Assignment a: Please arrange everything in the listing from the line containing "At what (x,y)" down to the line containing "Looking at the" as a numbered list, leaving out blank lines.

An "unprecedented" fire broke out on Thursday around a German police munitions storage site in a Berlin forest. Here's how events unfolded and the reaction.

'Unprecedented': How explosions and fires have rocked Berlin's Grunewald forest

What happened?

Emergency services were called out after explosions were heard in the ‘Grunewald’ forest in western Berlin in the early hours of Thursday morning. 

It then emerged that a fire had broken out near a police munitions storage site, all on one of the hottest days of the year when temperatures were forecast to reach around 38C in the German capital. 

As explosions continued at the site, sending debris flying into the air, firefighters weren’t initially able to get near the flames to extinguish it. Emergency services set up a 1,000-metre safety zone around the area.

This aerial photo taken by the Berlin Fire Brigade shows the fire in Grunewald.

This aerial photo taken by the Berlin Fire Brigade shows the fire in Grunewald. Photo: picture alliance/dpa/Berliner Feuerwehr

Later on Thursday afternoon, Berlin fire brigade spokesman Thomas Kirstein said the situation was “under control and there was no danger for Berliners” but that the fire was expected to last for some time.

Assignment b: According to the passage on the Grunewald forest fire, why were firefighters initially unable to get near the flames?

Recorded information:
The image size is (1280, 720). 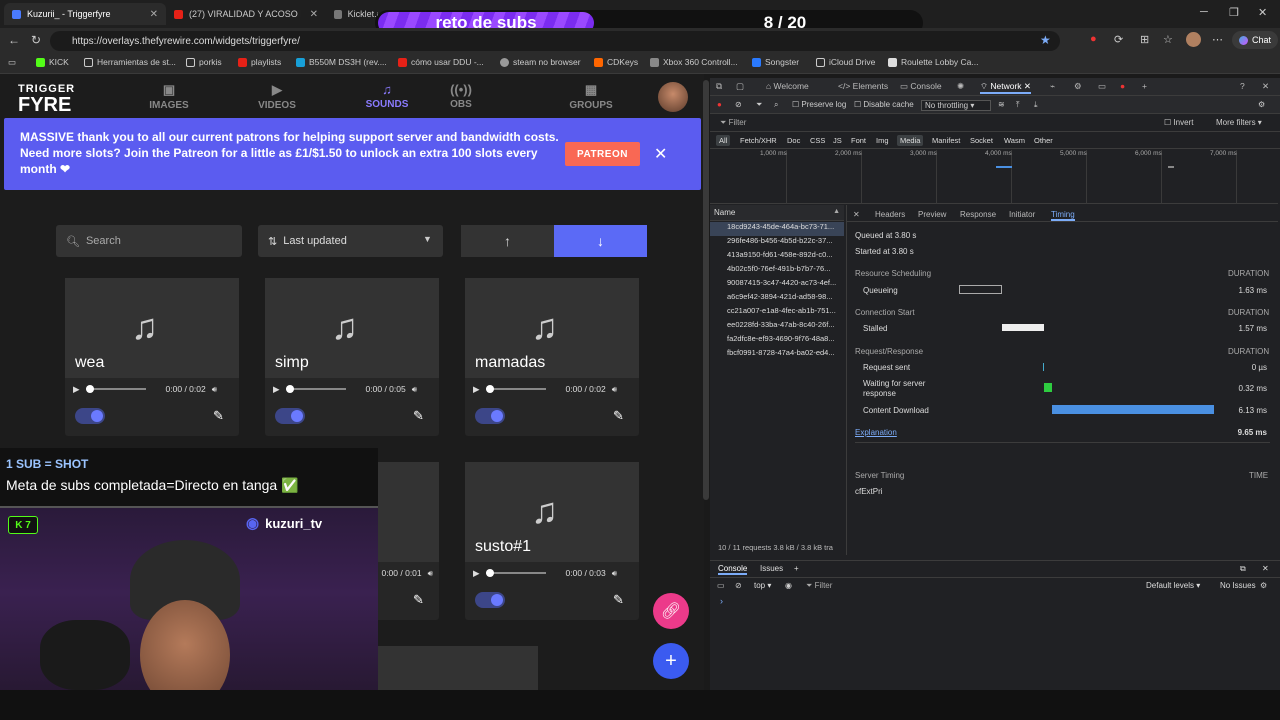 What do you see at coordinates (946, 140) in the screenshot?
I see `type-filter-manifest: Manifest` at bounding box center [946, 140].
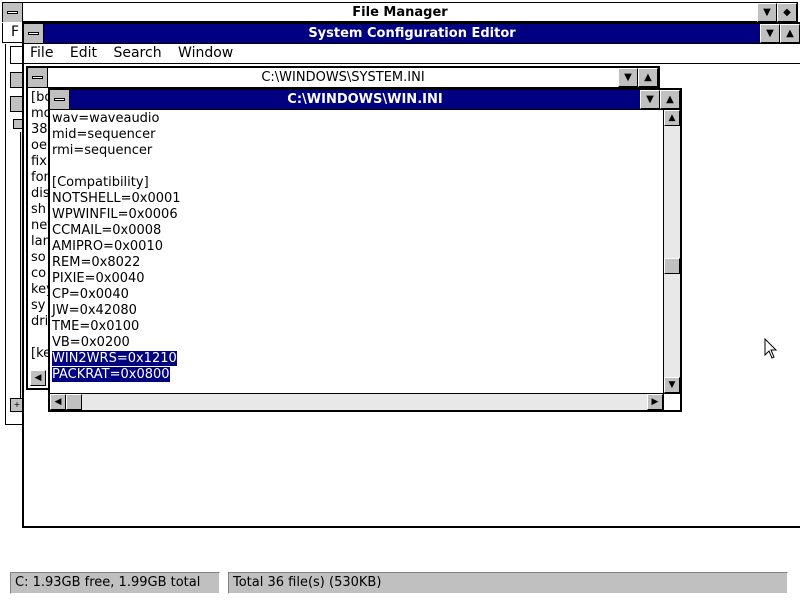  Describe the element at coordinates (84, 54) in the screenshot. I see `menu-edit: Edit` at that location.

--

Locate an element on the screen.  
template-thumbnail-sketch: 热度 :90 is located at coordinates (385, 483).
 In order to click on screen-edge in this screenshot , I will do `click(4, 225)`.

--

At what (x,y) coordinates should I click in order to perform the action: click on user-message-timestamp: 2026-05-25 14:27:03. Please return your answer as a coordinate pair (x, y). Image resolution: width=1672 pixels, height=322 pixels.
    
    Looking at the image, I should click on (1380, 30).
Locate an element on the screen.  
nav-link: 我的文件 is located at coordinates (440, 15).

Solution a:
1. At what (x,y) coordinates should I click in order to perform the action: click on user-message-timestamp: 2026-05-25 14:27:03. Please return your answer as a coordinate pair (x, y). Image resolution: width=1672 pixels, height=322 pixels.
2.     Looking at the image, I should click on (1380, 30).

Solution b: Explosions were still going off at the site and sending debris flying into the air, so firefighters could not get near the flames at first.